I haven’t been myself the past week or so. I’ve been so run down, tired, and agitated. I strongly believe that I suffer from PMDD, because whenever Mother Nature decides to bless me with this week of sorrow and depression, I just feel like I’m in a rut of confusion and unhappiness all day and night. Sometimes during this time I will have bursts of energy and happiness, but then there are moments when I’m so down and out I just feel so lost and helpless. I’m trying to stay active to clear my mind and read inspiring quotes to remind me of my purpose every day. I am nowhere near the place I was when I was eighteen years old, but I just feel really low, and that sucks.

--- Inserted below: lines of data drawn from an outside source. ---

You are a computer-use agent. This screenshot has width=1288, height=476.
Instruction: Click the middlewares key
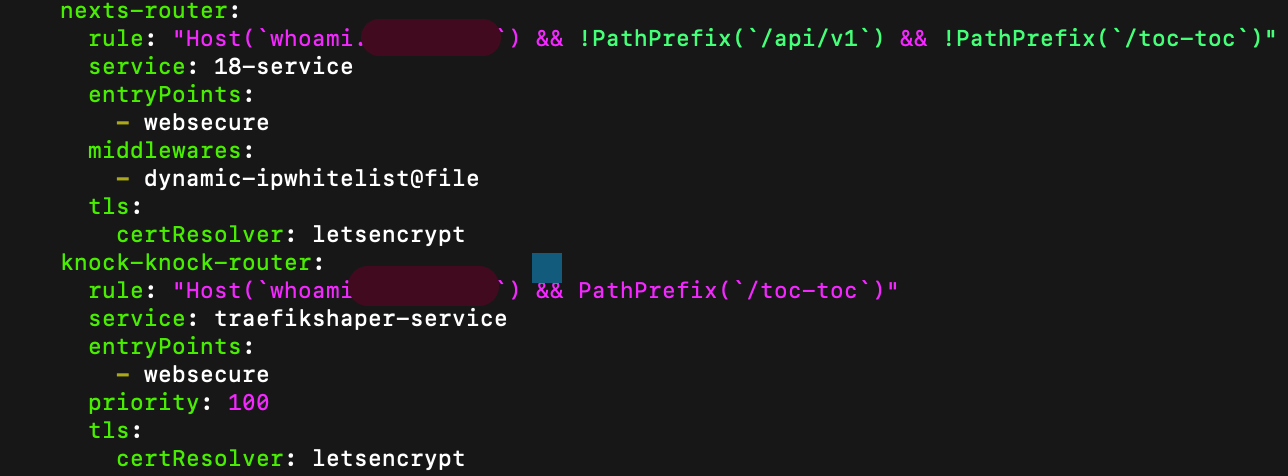point(165,151)
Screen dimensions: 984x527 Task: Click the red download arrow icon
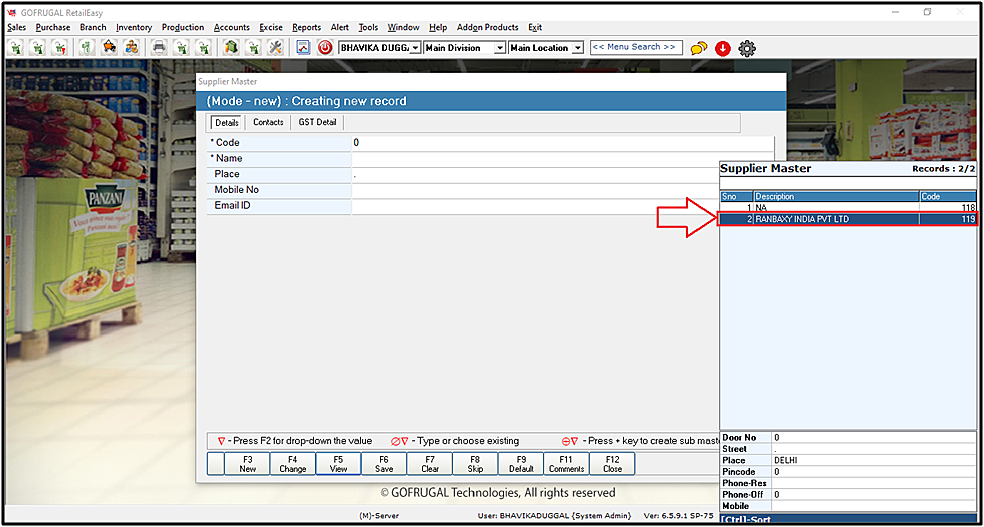pyautogui.click(x=722, y=48)
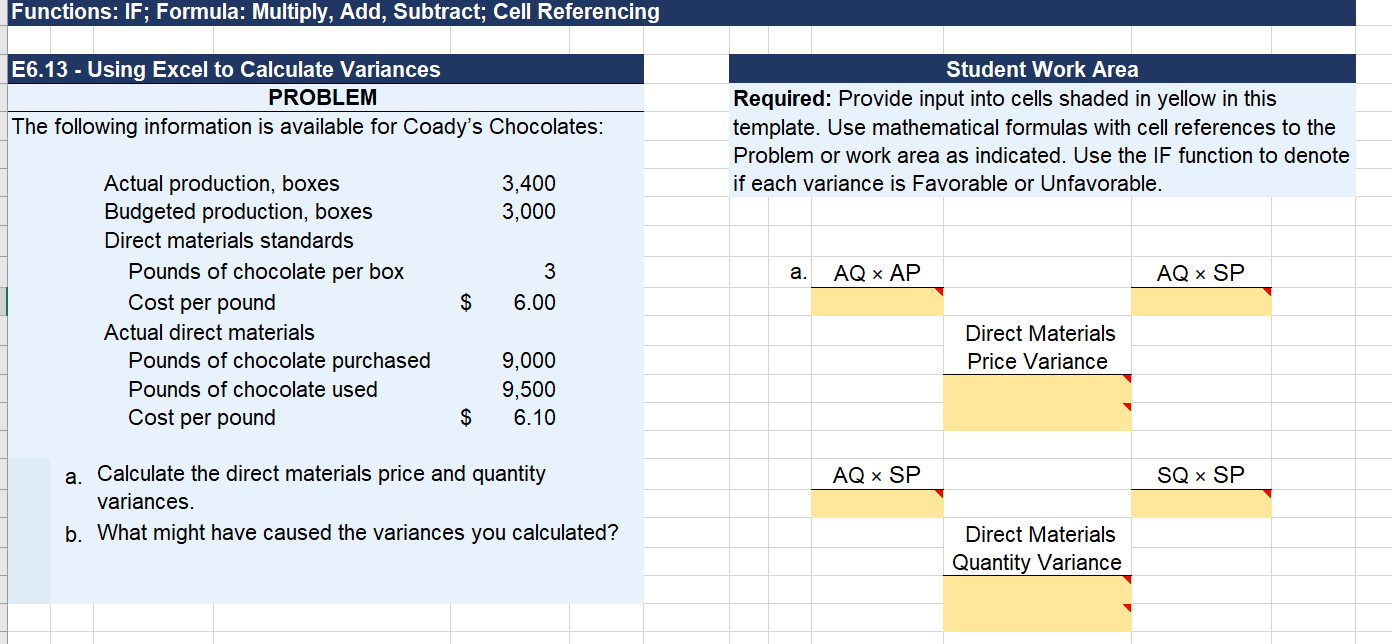1392x644 pixels.
Task: Select the yellow SQ × SP input cell
Action: (1200, 503)
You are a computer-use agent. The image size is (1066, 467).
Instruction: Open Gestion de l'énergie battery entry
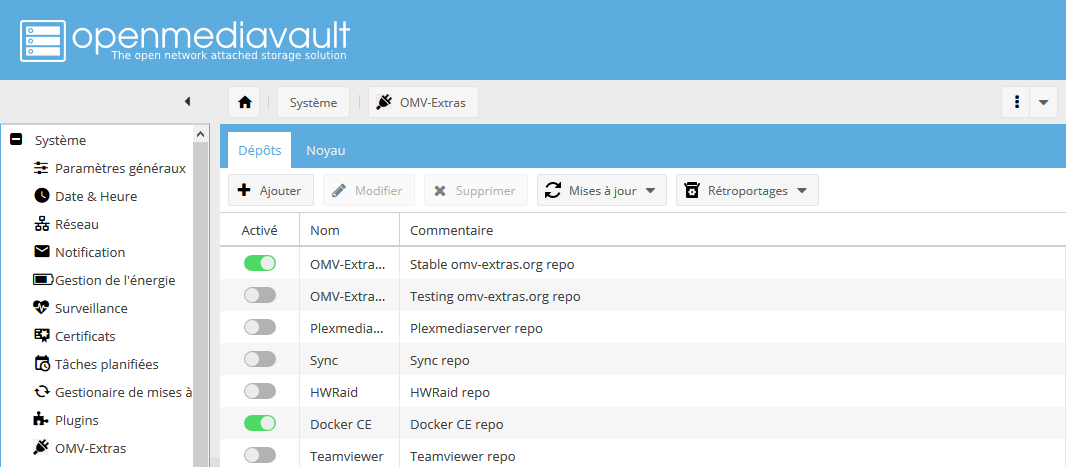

It is tough to find balance in your life. That is something I struggle with all the time, trying to find the middle between working full time, having a boyfriend, seeing friends, and time to myself. There are days like today that I just miss my boyfriend and friends. I wish I had more time to do things such as hanging with my loved ones or myself for that matter but life doesn’t work that way. This world is ruled by money and although I love my job and coworkers, sometimes I just feel rundown, but that is something most adults feel. I wouldn’t consider to be a full adult just yet, I don’t think I ever will to be honest and that is another aspect I’m trying to balance and figure out.
I feel like my brain is scrambled and I just can’t figure myself out right now but I am hopeful that maybe soon I can just calm my brain and breakdown what is giving me this anxiety.